Co-written by Kargman and William Day Frank, “Susie Searches” starts strong but loses its way after our heroine solves her biggest case yet: the disappearance of local campus heartthrob Jesse Wilcox (Alex Wolff), a meditation YouTube star whose good looks and kind words make him a favorite of just about everyone he meets. Before the case, we see that Susie does not enjoy such adoration. She’s lonely and rejected by classmates, caring for her ailing mother by herself, working hard on a podcast practically no one listens to, and stops by the sheriff’s office to help but is mostly brushed off.
When Susie solves the case, her world changes. She becomes famous overnight, and how people talk to her also changes.
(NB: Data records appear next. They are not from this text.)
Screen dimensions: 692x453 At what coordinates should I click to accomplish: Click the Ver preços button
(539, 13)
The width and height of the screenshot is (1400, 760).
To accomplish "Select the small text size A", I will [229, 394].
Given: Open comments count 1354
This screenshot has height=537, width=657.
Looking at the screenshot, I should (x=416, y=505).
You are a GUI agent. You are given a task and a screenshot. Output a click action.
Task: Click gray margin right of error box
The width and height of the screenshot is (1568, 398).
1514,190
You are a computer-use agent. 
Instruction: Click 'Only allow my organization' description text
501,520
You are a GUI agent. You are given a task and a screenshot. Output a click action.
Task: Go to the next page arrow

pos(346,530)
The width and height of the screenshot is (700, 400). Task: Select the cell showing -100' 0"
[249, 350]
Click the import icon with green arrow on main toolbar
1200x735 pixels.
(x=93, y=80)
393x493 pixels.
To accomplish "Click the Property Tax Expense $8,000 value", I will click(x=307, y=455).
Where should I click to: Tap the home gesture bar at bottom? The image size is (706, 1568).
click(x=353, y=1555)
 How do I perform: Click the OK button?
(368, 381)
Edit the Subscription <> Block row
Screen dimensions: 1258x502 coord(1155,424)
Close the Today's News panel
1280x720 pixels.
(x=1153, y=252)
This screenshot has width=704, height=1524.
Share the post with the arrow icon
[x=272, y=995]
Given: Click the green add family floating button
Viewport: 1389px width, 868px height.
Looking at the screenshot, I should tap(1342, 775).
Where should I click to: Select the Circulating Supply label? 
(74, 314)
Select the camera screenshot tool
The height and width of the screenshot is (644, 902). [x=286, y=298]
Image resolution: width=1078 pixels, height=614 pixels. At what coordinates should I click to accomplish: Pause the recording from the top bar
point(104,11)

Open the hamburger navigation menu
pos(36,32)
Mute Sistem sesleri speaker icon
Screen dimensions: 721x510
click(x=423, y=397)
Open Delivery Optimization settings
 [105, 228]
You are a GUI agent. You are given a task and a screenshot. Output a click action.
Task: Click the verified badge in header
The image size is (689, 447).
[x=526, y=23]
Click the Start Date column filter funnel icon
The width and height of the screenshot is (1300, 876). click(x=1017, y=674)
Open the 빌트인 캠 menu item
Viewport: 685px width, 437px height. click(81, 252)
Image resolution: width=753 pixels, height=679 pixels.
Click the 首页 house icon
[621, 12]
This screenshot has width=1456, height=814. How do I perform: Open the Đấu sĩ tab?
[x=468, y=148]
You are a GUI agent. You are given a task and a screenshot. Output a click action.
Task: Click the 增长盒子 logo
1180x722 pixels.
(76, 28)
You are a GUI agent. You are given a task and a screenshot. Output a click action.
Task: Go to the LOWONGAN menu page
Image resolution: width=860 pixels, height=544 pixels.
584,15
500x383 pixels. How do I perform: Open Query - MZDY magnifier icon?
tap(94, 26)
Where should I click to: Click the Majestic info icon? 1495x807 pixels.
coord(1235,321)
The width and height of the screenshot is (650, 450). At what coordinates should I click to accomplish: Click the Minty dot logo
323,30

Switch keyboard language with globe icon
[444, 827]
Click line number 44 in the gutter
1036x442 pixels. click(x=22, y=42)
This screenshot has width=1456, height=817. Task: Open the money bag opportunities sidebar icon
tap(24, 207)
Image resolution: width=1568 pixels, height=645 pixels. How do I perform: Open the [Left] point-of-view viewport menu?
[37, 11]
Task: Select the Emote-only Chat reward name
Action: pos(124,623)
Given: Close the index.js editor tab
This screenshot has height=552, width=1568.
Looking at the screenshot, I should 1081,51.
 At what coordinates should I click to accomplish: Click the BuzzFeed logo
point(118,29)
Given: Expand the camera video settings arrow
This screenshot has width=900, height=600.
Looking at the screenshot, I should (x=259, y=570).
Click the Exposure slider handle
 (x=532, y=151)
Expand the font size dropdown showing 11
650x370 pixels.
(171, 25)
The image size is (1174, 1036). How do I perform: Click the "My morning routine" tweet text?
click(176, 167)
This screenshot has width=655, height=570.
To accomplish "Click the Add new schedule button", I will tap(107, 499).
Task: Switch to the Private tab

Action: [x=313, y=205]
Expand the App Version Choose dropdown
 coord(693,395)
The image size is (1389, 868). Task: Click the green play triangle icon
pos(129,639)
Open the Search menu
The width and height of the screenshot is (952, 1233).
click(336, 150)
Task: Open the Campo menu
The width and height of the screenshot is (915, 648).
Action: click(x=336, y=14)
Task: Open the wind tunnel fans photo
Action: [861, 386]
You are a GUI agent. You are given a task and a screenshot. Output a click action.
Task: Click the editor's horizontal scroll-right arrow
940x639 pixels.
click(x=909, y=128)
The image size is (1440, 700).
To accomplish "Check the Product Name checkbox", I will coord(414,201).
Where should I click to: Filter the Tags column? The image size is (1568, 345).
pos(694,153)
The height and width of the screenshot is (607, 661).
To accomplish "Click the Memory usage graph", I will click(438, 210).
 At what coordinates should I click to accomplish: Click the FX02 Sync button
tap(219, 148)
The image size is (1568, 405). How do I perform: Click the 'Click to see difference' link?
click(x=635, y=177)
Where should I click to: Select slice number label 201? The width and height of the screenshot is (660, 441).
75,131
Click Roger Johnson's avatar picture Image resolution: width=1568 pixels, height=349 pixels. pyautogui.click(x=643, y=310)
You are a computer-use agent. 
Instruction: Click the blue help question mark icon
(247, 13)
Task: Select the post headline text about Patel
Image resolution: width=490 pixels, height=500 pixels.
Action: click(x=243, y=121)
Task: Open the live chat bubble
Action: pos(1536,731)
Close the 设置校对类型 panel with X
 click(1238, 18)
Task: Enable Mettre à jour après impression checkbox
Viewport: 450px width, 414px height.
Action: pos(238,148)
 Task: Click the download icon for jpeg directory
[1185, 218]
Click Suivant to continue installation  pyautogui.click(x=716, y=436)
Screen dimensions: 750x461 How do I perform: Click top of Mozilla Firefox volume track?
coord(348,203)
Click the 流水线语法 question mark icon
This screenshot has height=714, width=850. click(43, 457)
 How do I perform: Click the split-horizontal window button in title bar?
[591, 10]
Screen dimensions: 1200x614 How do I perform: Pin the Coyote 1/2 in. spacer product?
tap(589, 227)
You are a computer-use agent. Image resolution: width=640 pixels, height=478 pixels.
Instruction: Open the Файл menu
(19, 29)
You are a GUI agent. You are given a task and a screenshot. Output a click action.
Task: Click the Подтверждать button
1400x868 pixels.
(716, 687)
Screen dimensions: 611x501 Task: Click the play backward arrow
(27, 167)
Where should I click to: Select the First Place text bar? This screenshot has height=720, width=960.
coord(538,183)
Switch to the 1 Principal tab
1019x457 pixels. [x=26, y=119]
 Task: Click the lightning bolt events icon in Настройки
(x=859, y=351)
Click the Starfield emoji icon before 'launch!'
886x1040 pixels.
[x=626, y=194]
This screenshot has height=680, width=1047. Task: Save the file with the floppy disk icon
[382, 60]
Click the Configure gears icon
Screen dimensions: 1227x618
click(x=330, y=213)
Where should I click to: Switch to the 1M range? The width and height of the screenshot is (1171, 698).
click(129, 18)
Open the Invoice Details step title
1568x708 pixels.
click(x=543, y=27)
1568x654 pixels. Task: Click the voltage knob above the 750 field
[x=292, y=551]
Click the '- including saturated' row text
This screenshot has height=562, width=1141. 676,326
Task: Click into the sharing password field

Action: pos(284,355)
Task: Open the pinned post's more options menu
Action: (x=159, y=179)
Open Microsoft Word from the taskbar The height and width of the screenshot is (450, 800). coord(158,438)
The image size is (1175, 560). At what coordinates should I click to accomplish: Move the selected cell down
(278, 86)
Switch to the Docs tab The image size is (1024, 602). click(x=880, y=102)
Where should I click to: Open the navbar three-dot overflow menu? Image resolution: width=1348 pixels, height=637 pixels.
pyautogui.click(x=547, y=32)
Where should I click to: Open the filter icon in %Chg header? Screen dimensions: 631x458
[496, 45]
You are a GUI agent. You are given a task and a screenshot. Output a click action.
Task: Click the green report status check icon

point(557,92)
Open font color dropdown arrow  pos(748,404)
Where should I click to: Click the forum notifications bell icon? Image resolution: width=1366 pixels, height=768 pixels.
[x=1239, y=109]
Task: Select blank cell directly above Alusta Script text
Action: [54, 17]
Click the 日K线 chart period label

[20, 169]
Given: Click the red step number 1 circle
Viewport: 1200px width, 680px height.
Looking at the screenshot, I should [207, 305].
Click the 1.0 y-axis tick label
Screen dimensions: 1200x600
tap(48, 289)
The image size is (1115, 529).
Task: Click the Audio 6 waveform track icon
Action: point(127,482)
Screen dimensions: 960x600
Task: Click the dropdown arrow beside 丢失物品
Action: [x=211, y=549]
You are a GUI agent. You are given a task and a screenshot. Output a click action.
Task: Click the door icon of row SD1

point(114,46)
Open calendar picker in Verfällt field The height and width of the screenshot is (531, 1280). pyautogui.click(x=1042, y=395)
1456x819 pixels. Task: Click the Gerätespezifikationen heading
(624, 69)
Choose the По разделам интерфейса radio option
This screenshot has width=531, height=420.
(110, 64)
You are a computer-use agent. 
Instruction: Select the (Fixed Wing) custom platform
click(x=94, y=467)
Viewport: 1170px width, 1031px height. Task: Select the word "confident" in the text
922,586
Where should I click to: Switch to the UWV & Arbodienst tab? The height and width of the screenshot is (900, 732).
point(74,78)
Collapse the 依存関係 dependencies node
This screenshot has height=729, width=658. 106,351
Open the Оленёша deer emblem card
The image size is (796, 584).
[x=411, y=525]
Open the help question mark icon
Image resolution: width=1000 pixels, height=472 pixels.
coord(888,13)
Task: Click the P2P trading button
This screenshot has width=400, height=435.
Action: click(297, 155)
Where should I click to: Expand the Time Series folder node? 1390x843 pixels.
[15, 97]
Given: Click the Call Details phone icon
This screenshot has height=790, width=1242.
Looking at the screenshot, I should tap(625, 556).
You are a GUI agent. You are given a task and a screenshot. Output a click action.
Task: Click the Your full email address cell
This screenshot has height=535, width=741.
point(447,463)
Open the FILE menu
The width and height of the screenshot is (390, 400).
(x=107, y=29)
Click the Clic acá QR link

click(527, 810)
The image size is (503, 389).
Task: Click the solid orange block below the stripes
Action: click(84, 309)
The dean of her college glowingly refers to her as his star pupil as he readies her for the cameras. She nervously smiles as reporters (all in the worst stock impersonations of how journalists behave) ask her questions about how she rescued Jesse from an unknown kidnapper. But the bubbly, feel-good underdog feelings are short-lived. This mostly happens within the first half hour of the movie’s brief runtime, leaving the rest to flounder through the idea that maybe Susie isn’t everything she seems.
Kargman’s feature debut expands on her 2020 short “Susie Searches,” in which she played the braces-clad aspiring sleuth. However, what might have made a strong premise for a short does not translate to a foolproof feature. As a director, she plays with other thriller visuals—like freeze frames, intense close-ups, and split diopter shots—increasing their use towards the climactic end. But it feels at odds with the tone of the movie’s first third, that of a young detective solving her first big mystery. It’s as if the two parts have been Frankensteined together, and it doesn’t work.